Ouch. A couple of questions. Are there any mechanical connections in this joint (biscuits, Dominos, etc.) or just edge-glued? Second, is there sufficient allowance for cross-grain movement allowed in the undercarriage? I've seen tables pull themselves apart when the top is not allowed to move. Was the wood allowed to dry sufficiently before the top was made and then put in front of the radiator? QSWO is pretty resistant to adhesives, especially when very smooth (e.g. jointed edges).

I would go for a two-part epoxy for the repair. A second alternative would be to rip the offending joint off at the table saw and reinforce with the mechanical connection of your choice. I'd be interested in seeing the psi comparison between various one and two-part adhesives. Hmmm…

That's a beautiful piece of table top. Good luck with whatever you decide. I'm ASSuming since you have a showroom that your level of expertise is well beyond mine, I'm just bringing up some topics for conversation to try and help all of us.


----------



## Luthierman (Jun 4, 2015)

The only time I have ever had this kind of failure was when 1) The joint wasn't actually straight and was forced into submission through clamping force or 2) the wood wasn't dry enough or properly dried in the kiln.

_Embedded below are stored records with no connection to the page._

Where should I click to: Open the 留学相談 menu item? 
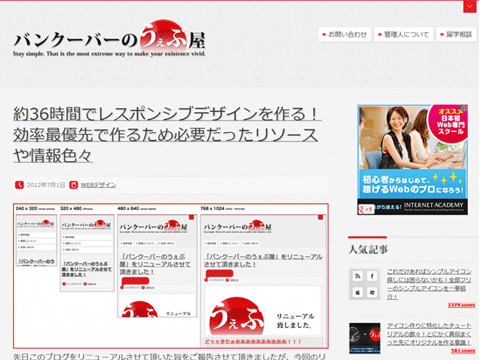(456, 34)
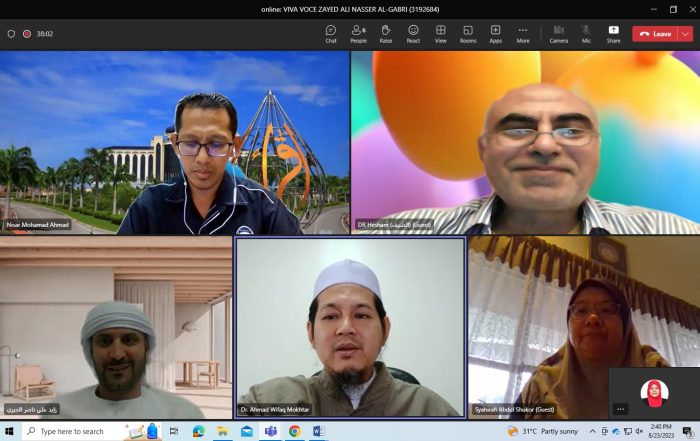
Task: Click the shield security icon
Action: [11, 33]
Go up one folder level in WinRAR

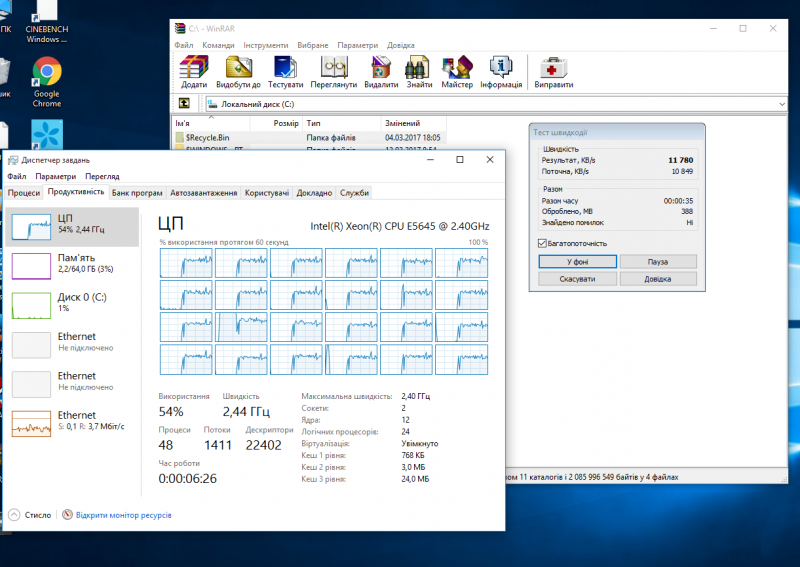pos(184,104)
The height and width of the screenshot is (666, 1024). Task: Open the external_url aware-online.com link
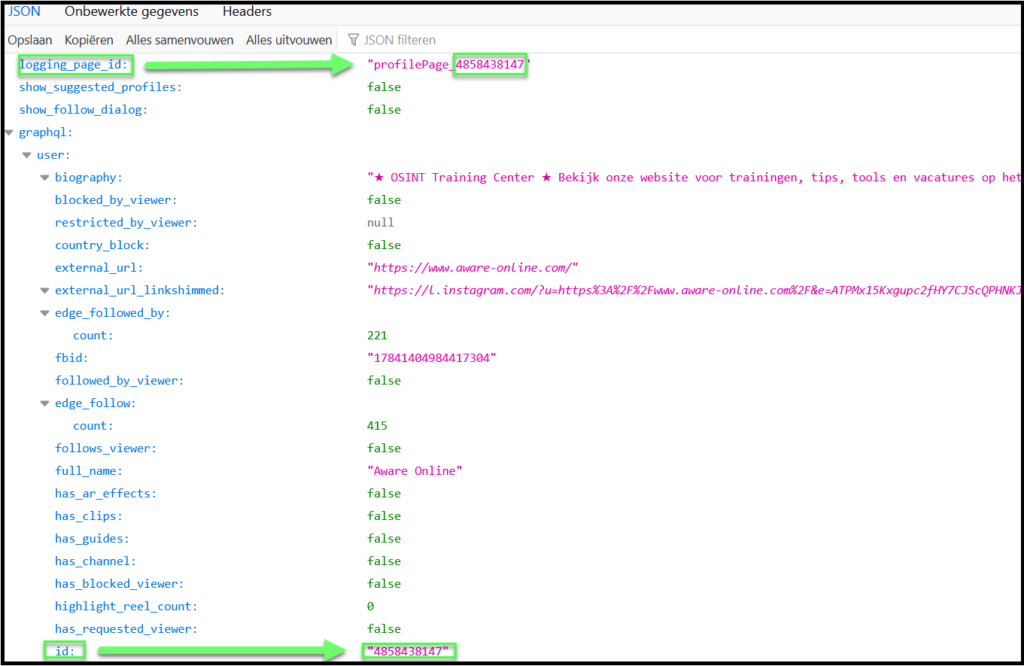pyautogui.click(x=473, y=268)
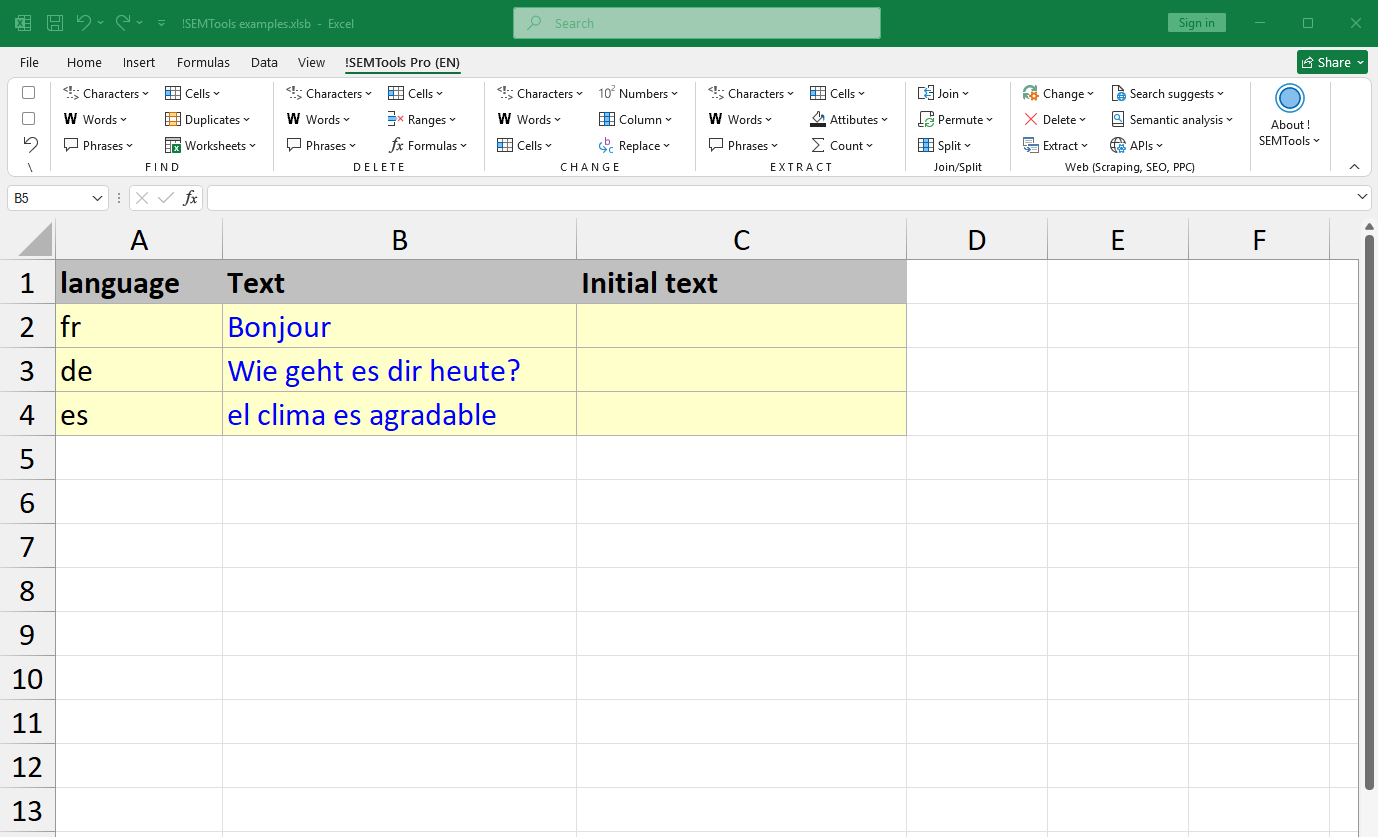This screenshot has width=1378, height=837.
Task: Open the APIs tool in Web group
Action: [x=1137, y=145]
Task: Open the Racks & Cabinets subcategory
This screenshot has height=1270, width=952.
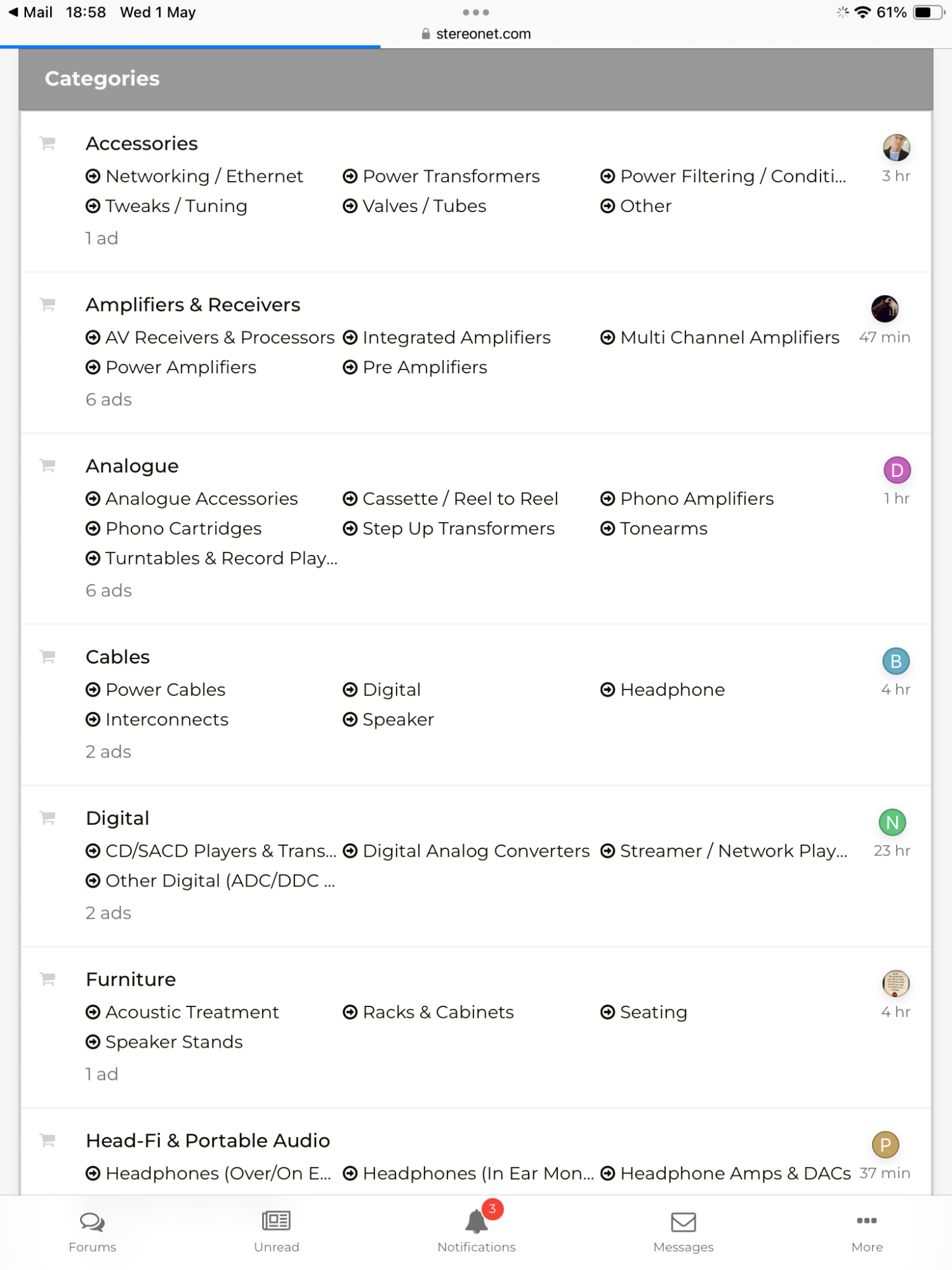Action: [437, 1012]
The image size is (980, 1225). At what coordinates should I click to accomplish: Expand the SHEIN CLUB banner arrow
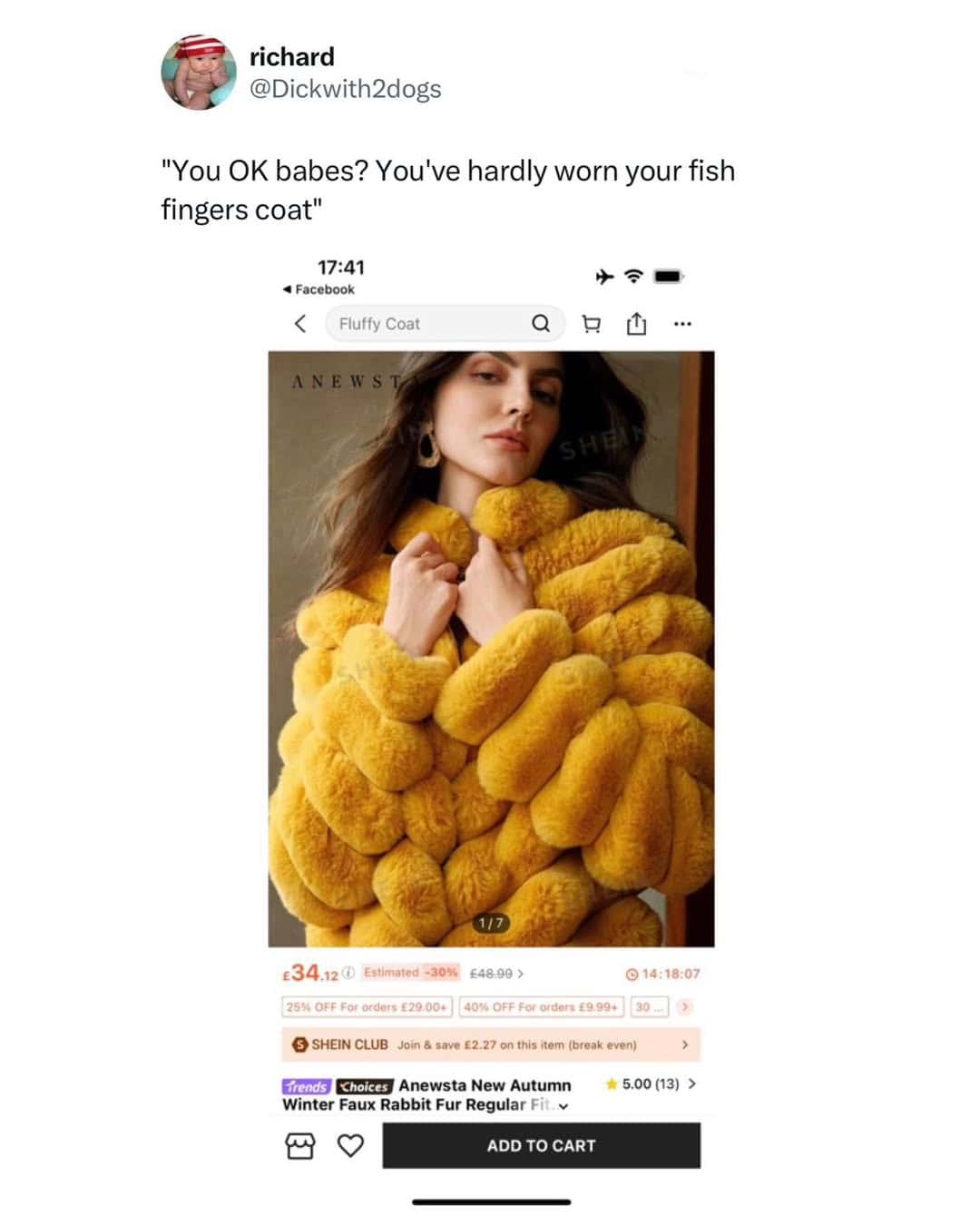tap(684, 1044)
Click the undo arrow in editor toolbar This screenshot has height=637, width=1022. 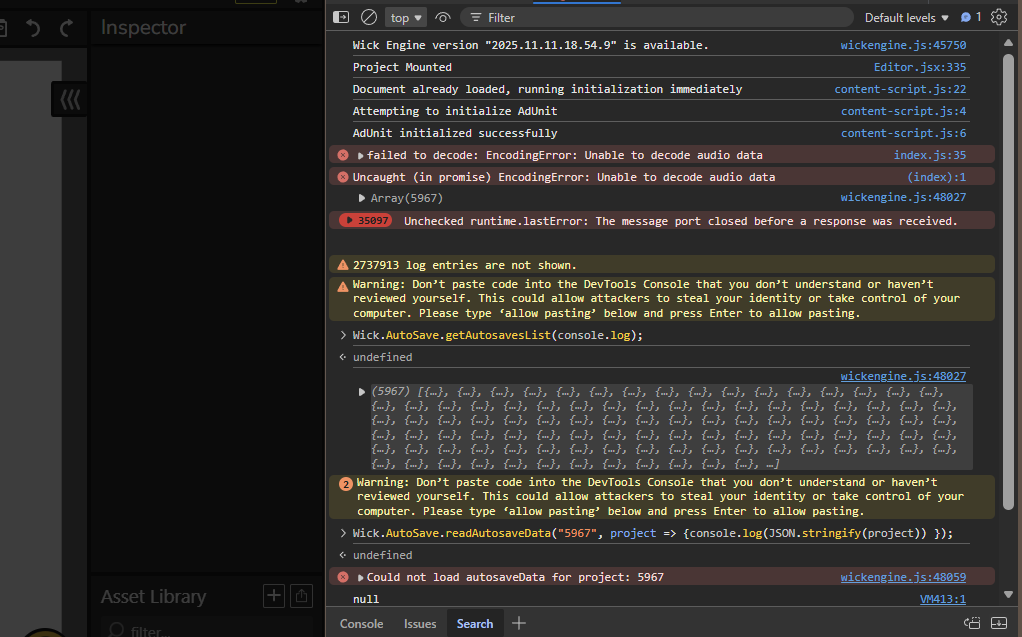[x=33, y=28]
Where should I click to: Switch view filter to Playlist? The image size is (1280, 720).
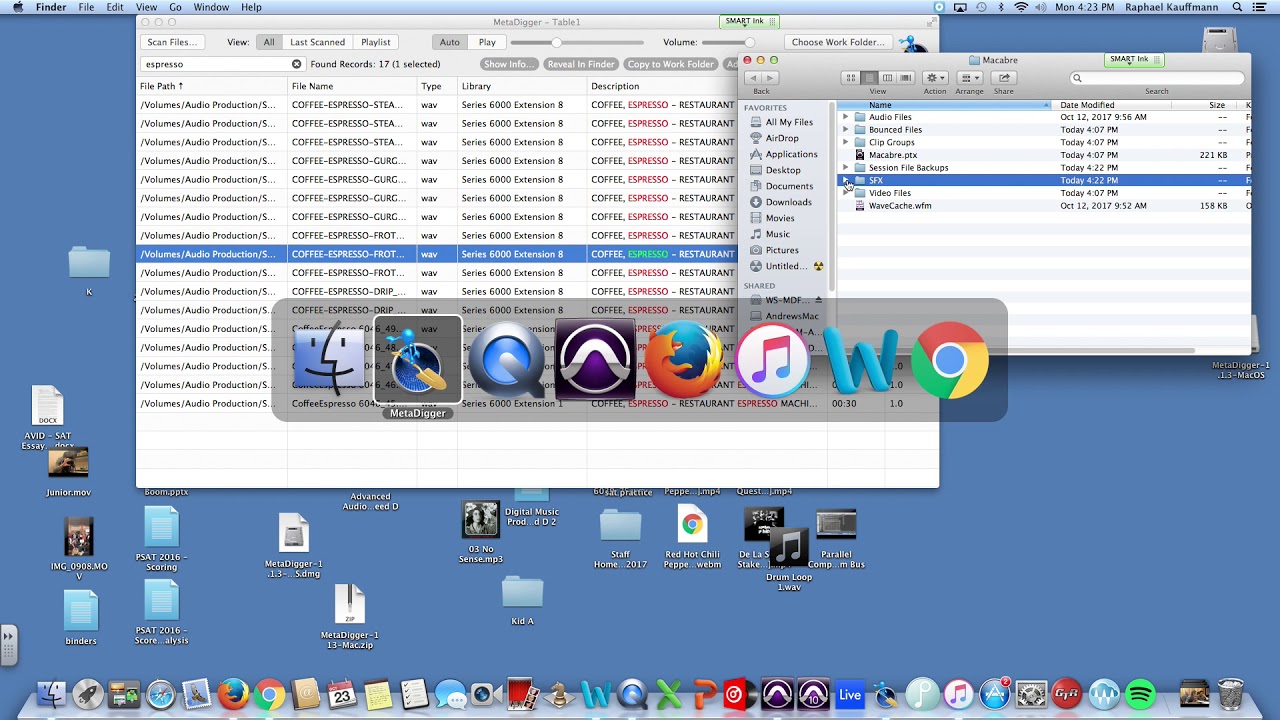click(376, 42)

Now, the radiator. I have destroyed a guitar top being too close to a heat source. Even at ten feet away the top split because of the variance of temperature of the top, which was facing the radiant heat source, and the back which was against the wall. I think one could relate this to the same situation as you. With these unbelievably cold temps, I could see the temperature differential getting pretty high on the different surfaces of the wood.


----------



## jroskey (Jul 28, 2010)

Thanks for the reply. There are no mechanical connections. We usually take boards straight from the big jointer (20" SCMI) and glue from there. We have a pretty good clamping system to keep them flat. That said, It might make sense to reinforce a QS joint with a big 10mm domino since the movement is up and down, and the glued FS edges are resistant to glue. Also, the other side of this table is perfect…it's only the side that was nearest the radiator. We purchase all of our white oak through a very large and reputable supplier on the East Coast. That said, there can always be trapped moisture in oak.


----------



## Loren (May 30, 2008)

Sprung joints might help avoid the problem.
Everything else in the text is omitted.